- What this task involves: Reproduce word for word the line that contains "Configurer (175, 2543)" and every line after it to the end of the records, with nothing else added.
————————
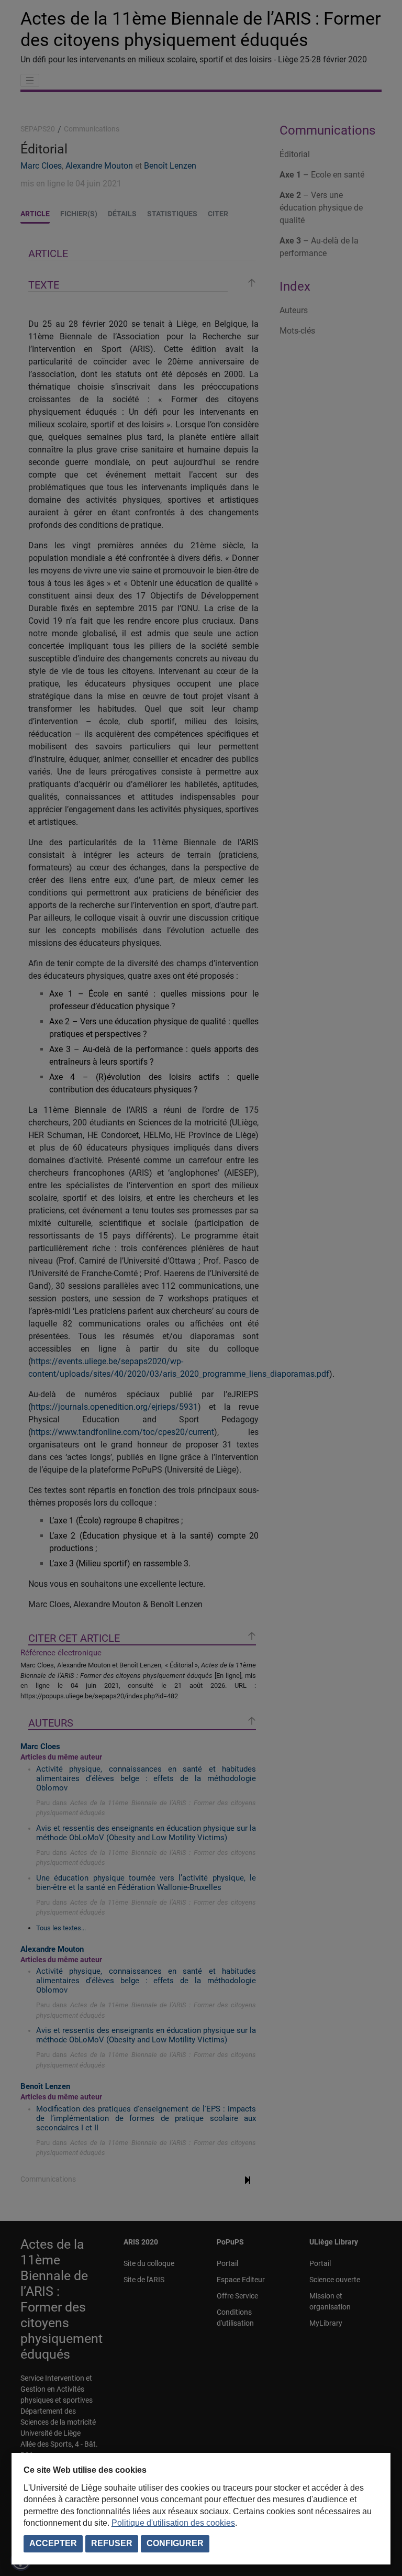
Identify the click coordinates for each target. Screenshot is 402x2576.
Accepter (53, 2543)
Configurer (175, 2543)
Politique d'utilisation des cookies (173, 2522)
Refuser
————————
- Reply:
Configurer (175, 2543)
Politique d'utilisation des cookies (173, 2522)
Refuser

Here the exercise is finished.